Bill Steele/Cornell Chronicle
Hod Lipson, professor of mechanical and aerospace engineering, left, and former undergraduate Floris Van Breugel, with Van Breugel's hovering vehicle. Powered by four sets of flapping wings, the machine can hover with less energy than a helicopter.

Since the days of Leonardo da Vinci people have tried to build machines that fly with flapping wings like a bird or an insect. Even in the jet age the idea remains attractive because such machines could be more maneuverable than fixed-wing aircraft, and at small sizes would use less energy to hover than helicopters.

Many of these so-called "ornithopters" have been built. Some of them fly well when moving forward, but so far, few do a good job of hovering in place. Our computers still can't match the complex feedback and control systems in the tiny brains of birds and bugs.

But Cornell researchers have come up with a simple, inexpensive flapping wing vehicle that hovers as well as a hummingbird or a bumblebee -- and might eventually be made just as small. Potential applications include surveillance, artificial pollination and even toys.

The vehicle -- built by students Floris Van Breugel and William Regan, working with Hod Lipson, Cornell associate professor of mechanical and aerospace engineering -- needs no complex control system because it is "passively stable." Tip it over and it naturally rights itself like a buoy in water. It can even be started upside down and will recover, something few conventional aircraft, including helicopters, can do. The device is described in an article in the December 2008 issue of IEEE Robotics & Automation Magazine.

Provided/Lipson Lab
Four sets of small flapping wings and stabilizing sails give the vehicle the ability to right itself from any position, something even helicopters can't do.

The prototype, about 2 feet high, uses four pairs of flexible flapping wings arranged at the corners of a box-kite-shaped stabilizing sail, driven by tiny rotary motors that move bent crankshafts to produce a flapping motion. The wings are made of thin polyethylene film stretched over a veined plastic frame of slightly thicker polyethylene, not unlike the structure of many insect wings. The wings are attached by carbon fiber rods that flex to increase the length of each flap and store elastic energy like springs. With a body made of laser-cut balsa wood and packing foam, the vehicle weighs just 24.2 grams (a bit less than one ounce), including batteries.

The design is highly scalable, according to Lipson, and the next step will be to make smaller versions, perhaps down to fly size, where motors might be replaced by piezoelectric actuators.

It was once a standing joke that according to aerodynamic theory bumblebees can't fly.

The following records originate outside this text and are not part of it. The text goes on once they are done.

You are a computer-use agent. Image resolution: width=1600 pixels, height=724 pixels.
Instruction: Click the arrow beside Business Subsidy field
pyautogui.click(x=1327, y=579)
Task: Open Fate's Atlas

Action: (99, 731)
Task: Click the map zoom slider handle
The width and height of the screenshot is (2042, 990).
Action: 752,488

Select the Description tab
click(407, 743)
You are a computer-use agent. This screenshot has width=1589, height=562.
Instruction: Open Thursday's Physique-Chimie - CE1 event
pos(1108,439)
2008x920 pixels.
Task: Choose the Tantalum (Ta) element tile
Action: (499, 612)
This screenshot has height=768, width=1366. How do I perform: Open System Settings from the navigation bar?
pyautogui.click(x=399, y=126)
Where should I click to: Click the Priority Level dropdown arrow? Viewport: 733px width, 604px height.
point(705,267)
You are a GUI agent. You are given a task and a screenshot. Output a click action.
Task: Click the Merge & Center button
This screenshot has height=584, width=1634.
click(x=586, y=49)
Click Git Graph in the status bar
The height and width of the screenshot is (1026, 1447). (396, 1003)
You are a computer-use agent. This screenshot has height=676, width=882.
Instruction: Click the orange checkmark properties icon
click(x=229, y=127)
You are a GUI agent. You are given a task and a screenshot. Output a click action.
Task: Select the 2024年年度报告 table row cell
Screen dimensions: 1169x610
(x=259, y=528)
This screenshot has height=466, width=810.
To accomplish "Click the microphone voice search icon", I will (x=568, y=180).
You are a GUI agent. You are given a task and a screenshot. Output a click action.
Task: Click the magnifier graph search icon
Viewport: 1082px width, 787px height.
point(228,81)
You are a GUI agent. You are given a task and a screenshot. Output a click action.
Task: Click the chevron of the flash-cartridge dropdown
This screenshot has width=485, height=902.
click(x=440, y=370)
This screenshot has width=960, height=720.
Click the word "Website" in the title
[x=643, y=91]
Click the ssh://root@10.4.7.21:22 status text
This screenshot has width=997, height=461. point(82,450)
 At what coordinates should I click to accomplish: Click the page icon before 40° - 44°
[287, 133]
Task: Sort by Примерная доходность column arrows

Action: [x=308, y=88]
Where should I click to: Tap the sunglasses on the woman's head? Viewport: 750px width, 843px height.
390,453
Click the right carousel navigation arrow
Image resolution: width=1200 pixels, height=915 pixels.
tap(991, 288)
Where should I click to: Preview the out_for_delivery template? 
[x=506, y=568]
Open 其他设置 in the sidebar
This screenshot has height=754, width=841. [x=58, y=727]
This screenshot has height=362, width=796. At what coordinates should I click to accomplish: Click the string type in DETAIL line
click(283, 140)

What this really meant was that the theory needed to be refined, and a number of scientists have been working on it, allowing for the complex vortices that form at the leading and trailing edges of insect wings as they move both up and down and forward and back. Studies of live insects have shown that their wings change shape as they move to take advantage of these effects. Van Breugel took all this into account in his design, creating flexible wings with a carefully tailored shape that warps through the flapping cycle in response to air pressure and inertia to get maximum lift with minimum battery power.

Van Breugel is now a Ph.D. candidate at the California Institute of Technology, and Regan is a Ph.D. candidate at the University of California-Berkeley.

Along with practical applications of the technology, the researchers said they hoped the work would provide further insight into the mechanisms underlying the flight of insects and hummingbirds.